Stored records:
§ §
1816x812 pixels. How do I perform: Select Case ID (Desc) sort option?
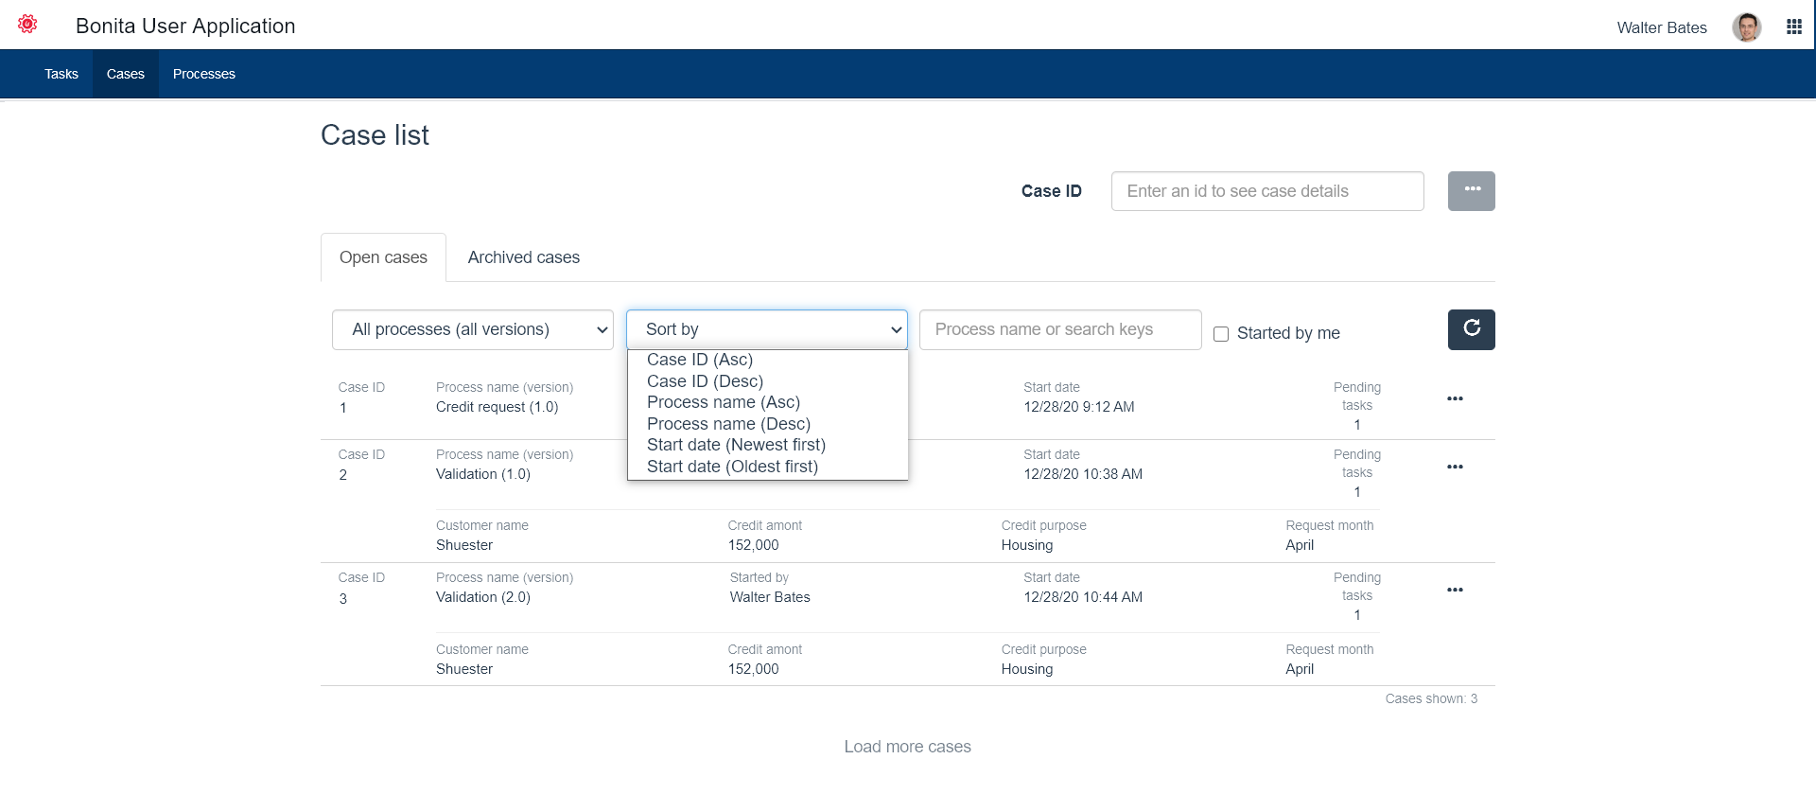(x=705, y=381)
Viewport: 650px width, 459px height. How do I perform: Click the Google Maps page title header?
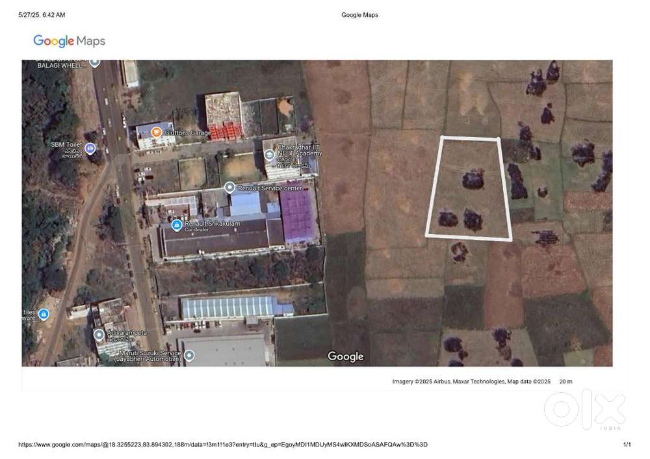click(359, 15)
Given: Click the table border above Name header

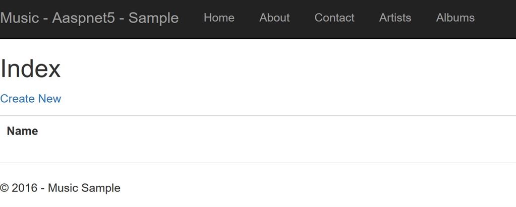Looking at the screenshot, I should (252, 116).
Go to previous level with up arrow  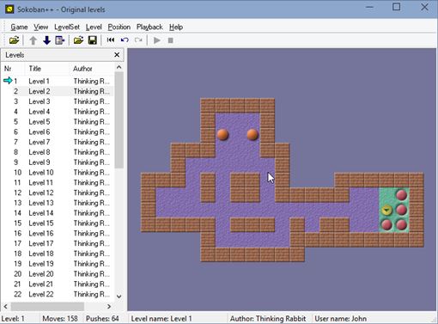33,40

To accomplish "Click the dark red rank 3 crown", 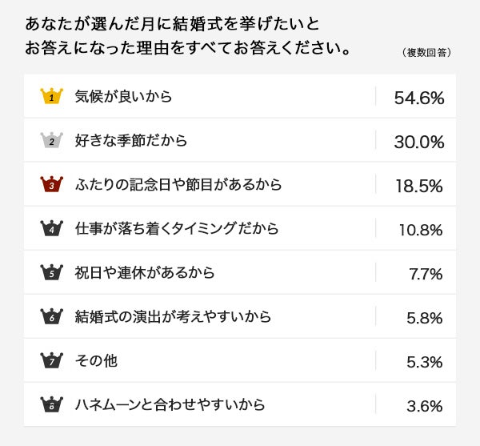I will pyautogui.click(x=51, y=185).
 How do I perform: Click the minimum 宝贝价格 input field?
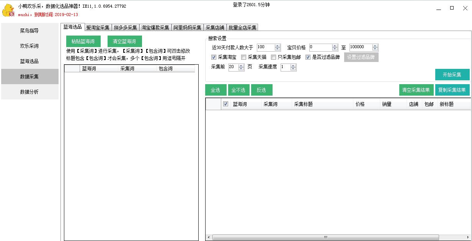[320, 47]
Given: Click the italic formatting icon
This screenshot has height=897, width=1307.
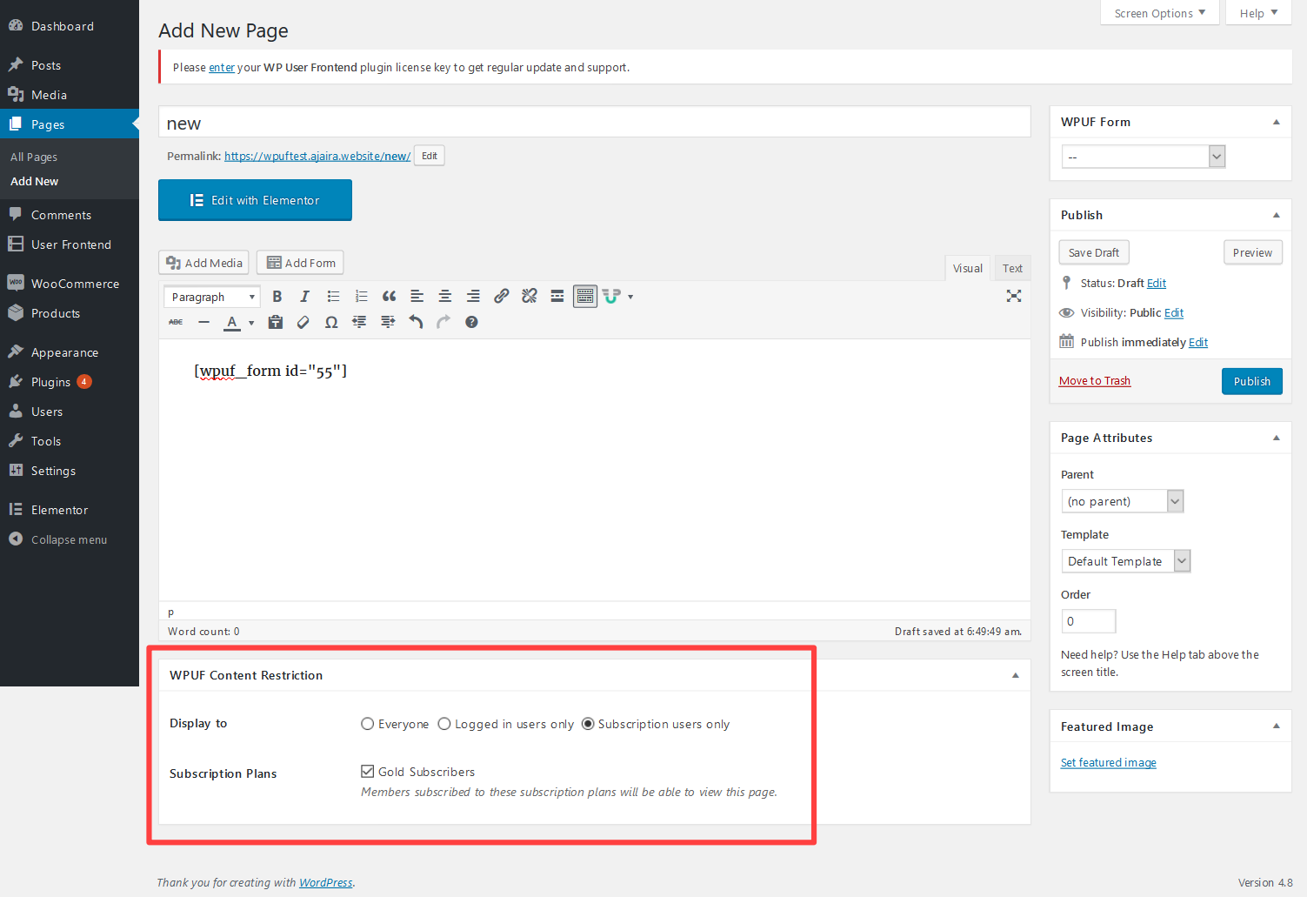Looking at the screenshot, I should point(304,297).
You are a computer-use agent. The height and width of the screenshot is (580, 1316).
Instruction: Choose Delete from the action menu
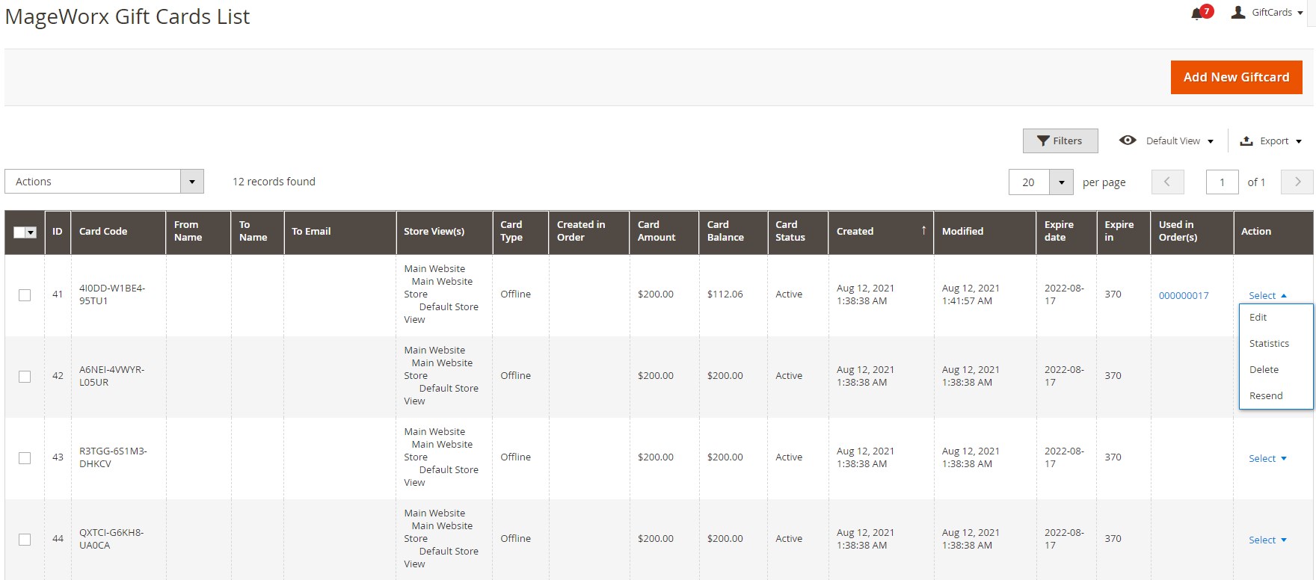pyautogui.click(x=1264, y=370)
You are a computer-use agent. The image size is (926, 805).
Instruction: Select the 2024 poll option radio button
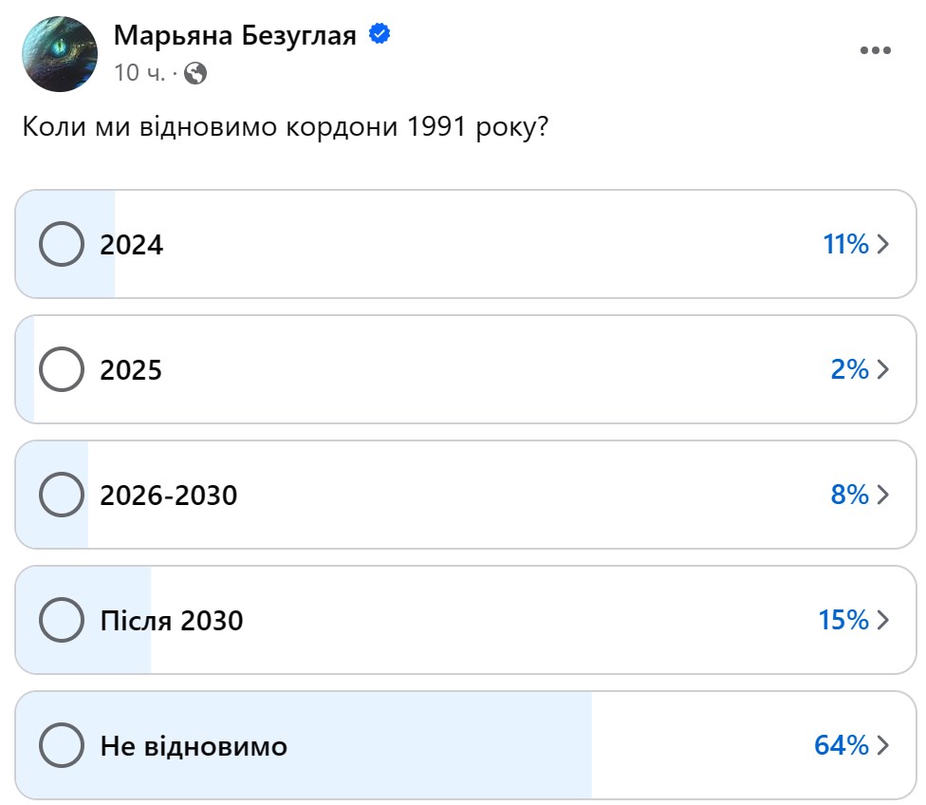(60, 244)
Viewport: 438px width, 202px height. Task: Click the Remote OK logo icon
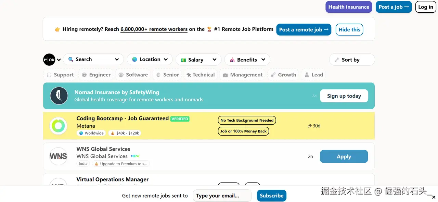pos(49,60)
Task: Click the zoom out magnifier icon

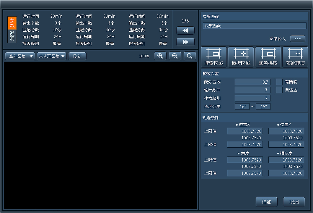Action: coord(175,56)
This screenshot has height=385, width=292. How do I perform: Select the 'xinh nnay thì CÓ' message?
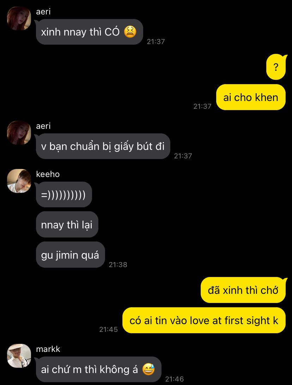tap(89, 32)
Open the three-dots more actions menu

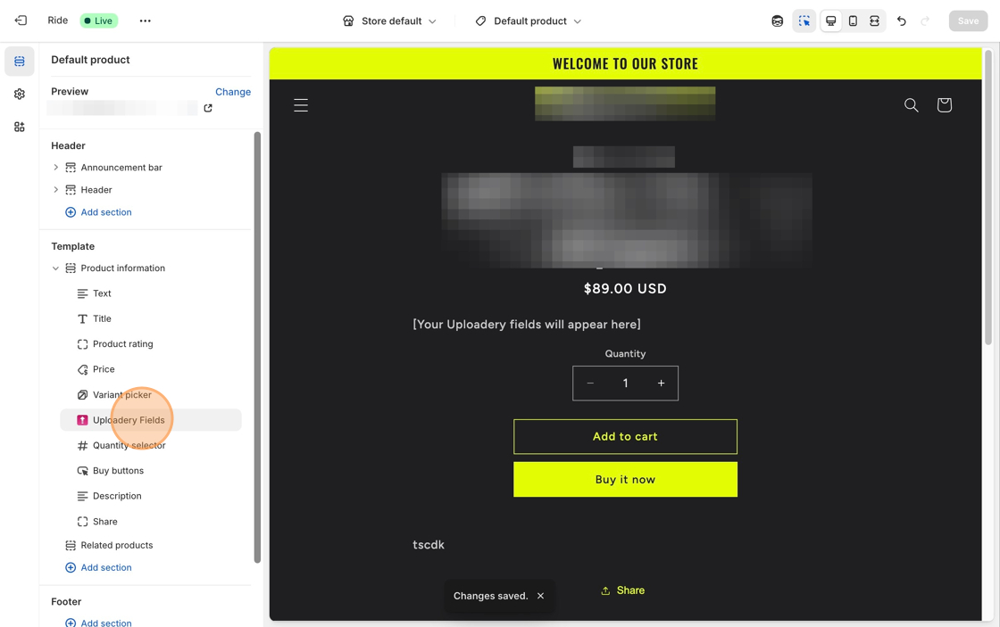[146, 21]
§ §
▸ How to complete this task
All lines above that contain "agent" are required in the answer.

▸ Reply to the task
You are a computer-use agent. The height and width of the screenshot is (580, 1316).
You are a computer-use agent. The image size is (926, 805).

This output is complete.